- 選択された文章 -
▬▬▬▬▬▬▬▬▬▬

仕事で疲れていた母親は目をつぶっていれば寝られるなどと構う余裕もなかったけれど、祖父母は寝られないわたしの背中をよく撫でてくれた。

人に触れられるというのは極めて原始的な体験で、それがすきなひとであればあるほど安心する。
祖父母はわたしが寝付くまで背中を撫でてくれた。
それから何年か経って一人で寝るようになり、それからまた何年か経っていっしょに寝る人がいて、その人に触れ、あたたかさを感じながら布団でまどろむのがすきだった。
大人になって他人といっしょに寝てはじめてわたし(たちは)これが欲しかったんだなって理解した。

こいびとというのは三大欲求を特に精神的な面で満たせる人のことであるけれども、睡眠をともにするというのは殊更わたしにとって大きいもののように感じる。
動物として一番無防備な瞬間を共有できるというのは、極めて貴重な存在ではないのか。

それから何年か経ち二人と一匹で寝床をともにし、いまは一人と一匹で夜を越えている。
きっとこの一匹がいなかったらわたしはわたしの形を保てないなと思った夜は一度や二度ではない。

今夜の自分がなんでこんな気持ちになっているのか、原因を見つけることは簡単だ。
だからと言って、それがわかったからどうにかできるものでもない。
そしてわたしたちはきっとこういう夜を、目を閉じ耳を閉じて耐えなければならないことも知っている。
だけれども、それが苦しいことであり、簡単に甘えられたらどんなに楽なのか。
わたしはあの日の祖父の手や祖母の温度を、あのときのこいびとの寝息を、一匹の鼓動を、そしてあの人のやわらかな匂いを思い出す。
遠くでサイレンが鳴っている。
わたし以外にも起きてる人がいて、世界はちゃんと成立していることに安堵しながら、一番欲しくて手に入れられないものを思う。
そして、遠くへ行ってしまう人のことを思う。
夜の底に引きずられる前に、わたしのすきな人たちが幸いでありますようにと真夜中の摂理に祈って、静かに目を閉じる。

▬▬▬▬▬▬▬▬▬▬

- 取り組む課題 -
a) 眠りについての文章で、祖父母は寝られない「わたし」に何をしてくれましたか。
b) 眠りについての文章のうち、「だからと言って、それがわかったからどうにかできるものでもない。」から「のやわらかな匂いを思い出す。」までを、両端の語句も含めて一字一句そのまま返してください。
データは眠りについての文章とは関係がありません。

- データの内容 -
▬▬▬▬▬▬▬▬▬▬

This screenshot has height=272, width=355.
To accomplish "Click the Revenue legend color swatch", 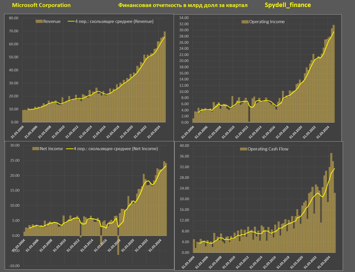I will [39, 22].
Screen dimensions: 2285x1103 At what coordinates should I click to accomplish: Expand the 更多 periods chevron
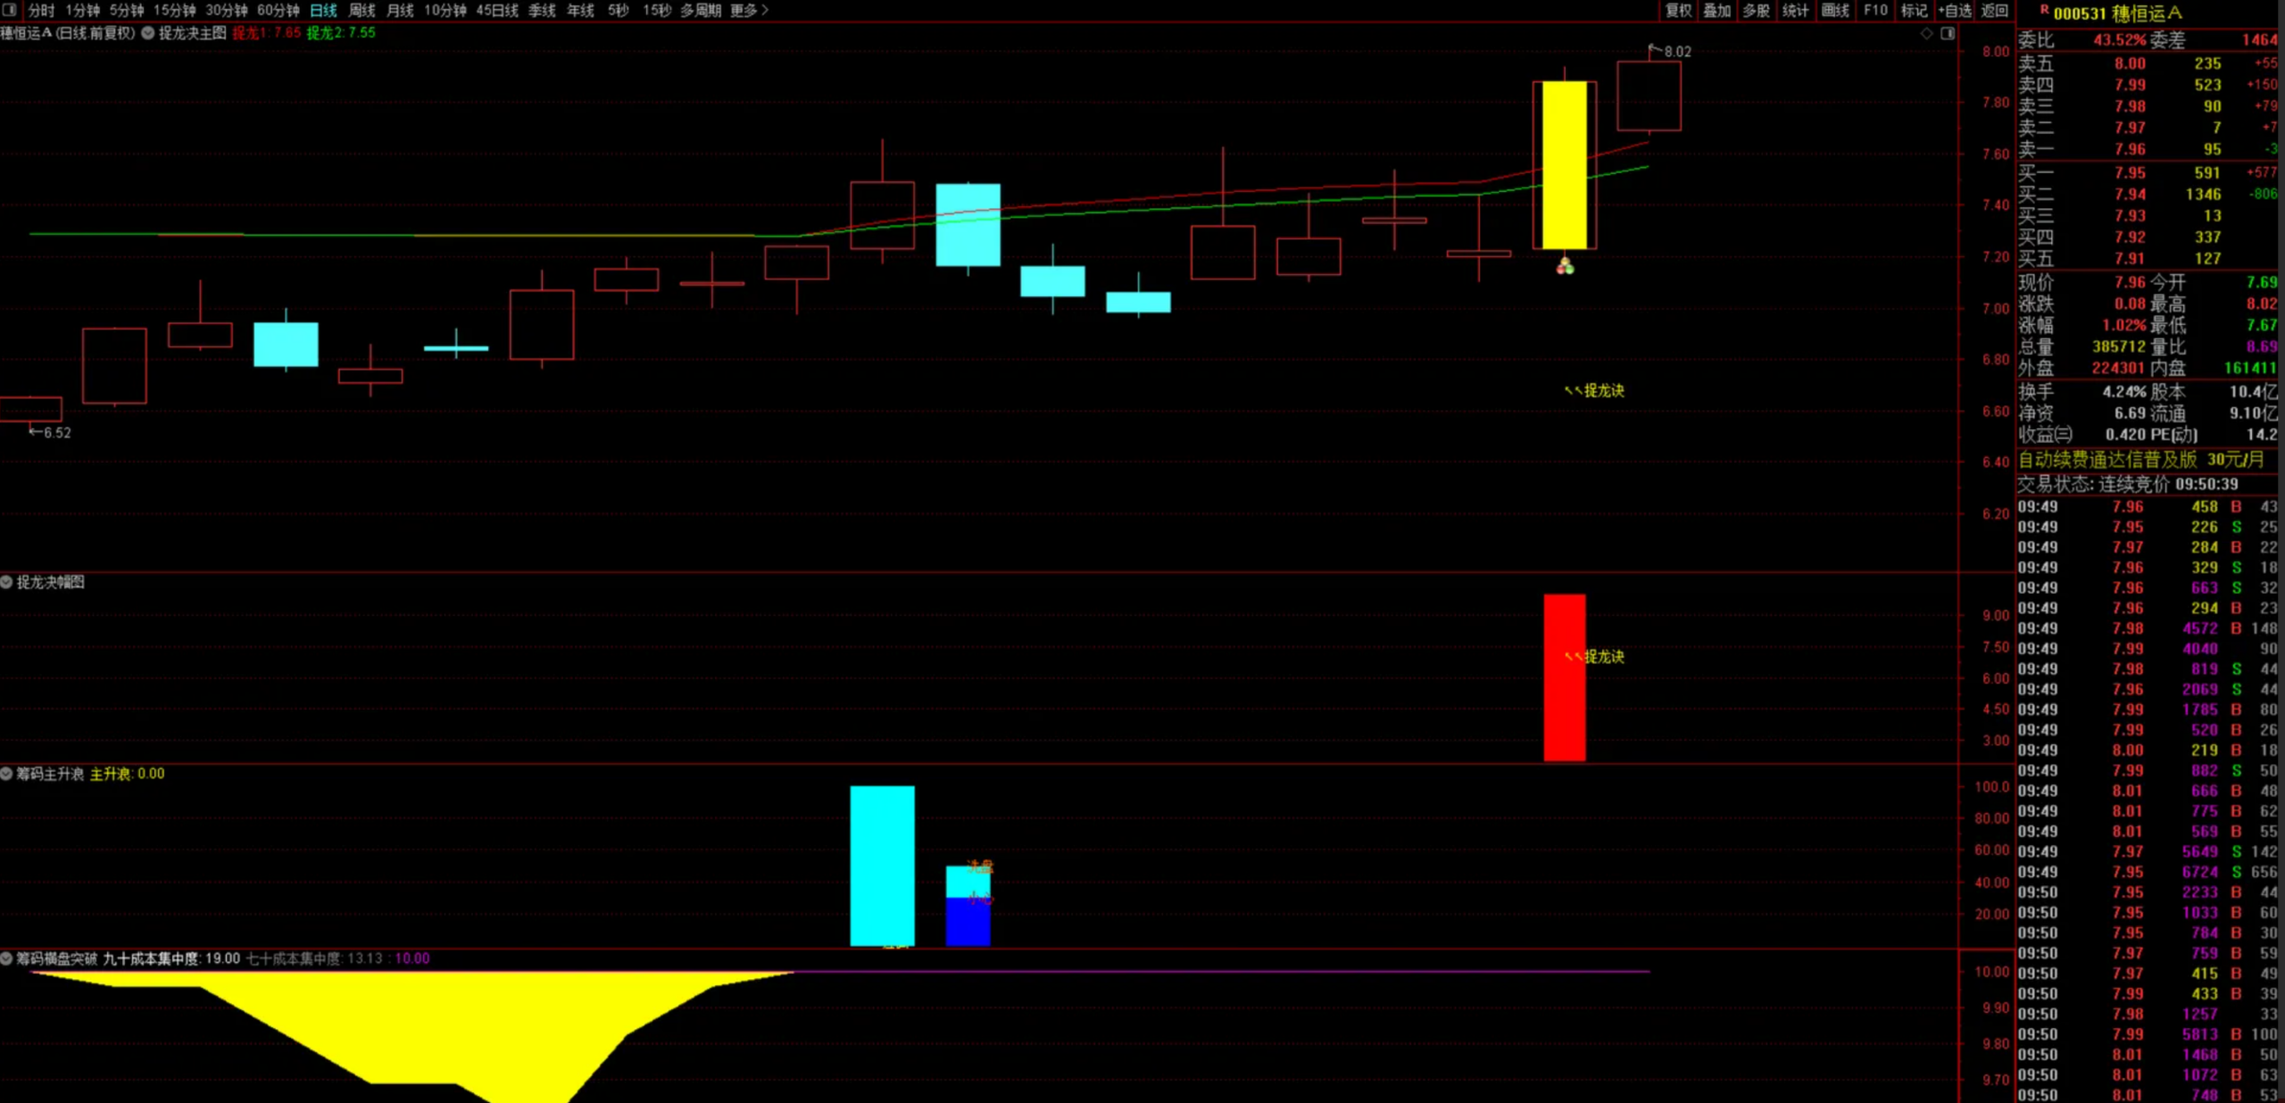click(764, 11)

▬▬▬▬▬▬▬▬▬▬

- 各課題の解答 -
a) 寝付くまで背中を撫でてくれました。

b)
だからと言って、それがわかったからどうにかできるものでもない。
そしてわたしたちはきっとこういう夜を、目を閉じ耳を閉じて耐えなければならないことも知っている。
だけれども、それが苦しいことであり、簡単に甘えられたらどんなに楽なのか。
わたしはあの日の祖父の手や祖母の温度を、あのときのこいびとの寝息を、一匹の鼓動を、そしてあの人のやわらかな匂いを思い出す。